PoS tagging

1,009 views
Skip to first unread message

alex boulton

unread,
Jan 11, 2013, 6:29:19 AM1/11/13
to ant...@googlegroups.com
Dear Laurence and all
  1. AntClaws requires prior installation of CLAWS from UCREL, is that right? But this is a paying service, as far as I know. Is there any way to PoS tag a corpus (about 800K words) free for easy use with AntConc? (Which is what makes AntConc so wonderful for teachers and students as well as corpus linguists -- free and easy as well as high quality!)
  2. Related to this, I've used Yasumasa Someya's lemma list successfully before with Antconc, but how would it work in conjunction with a tagged corpus?
I couldn't find a previous post on this, so I may be missing something very obvious... So thanks for any help, or tact in telling me if I'm asking a stupid question ;o)

May your 2013 continue as unmayanly as 2012
alex

Laurence Anthony

unread,
Jan 13, 2013, 8:16:05 PM1/13/13
to ant...@googlegroups.com
Hi Alex,

> AntClaws requires prior installation of CLAWS from UCREL, is that right? But
> this is a paying service, as far as I know. Is there any way to PoS tag a
> corpus (about 800K words) free for easy use with AntConc? (Which is what
> makes AntConc so wonderful for teachers and students as well as corpus
> linguists -- free and easy as well as high quality!)

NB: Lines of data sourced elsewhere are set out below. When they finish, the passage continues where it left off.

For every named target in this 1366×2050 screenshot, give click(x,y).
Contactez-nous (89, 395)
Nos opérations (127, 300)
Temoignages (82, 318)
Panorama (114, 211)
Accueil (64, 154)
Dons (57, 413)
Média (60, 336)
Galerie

You are correct that AntClaws requires the paid CLAWS engine from
UCREL. If you do not have this, you might try using GoTagger, which is
a free and very simple tagging tool that I think is based on the Brill
tagger:

Unfortunately, the site link seems to be broken at the moment. I can
send you the program if you want.

> Related to this, I've used Yasumasa Someya's lemma list successfully before
> with Antconc, but how would it work in conjunction with a tagged corpus?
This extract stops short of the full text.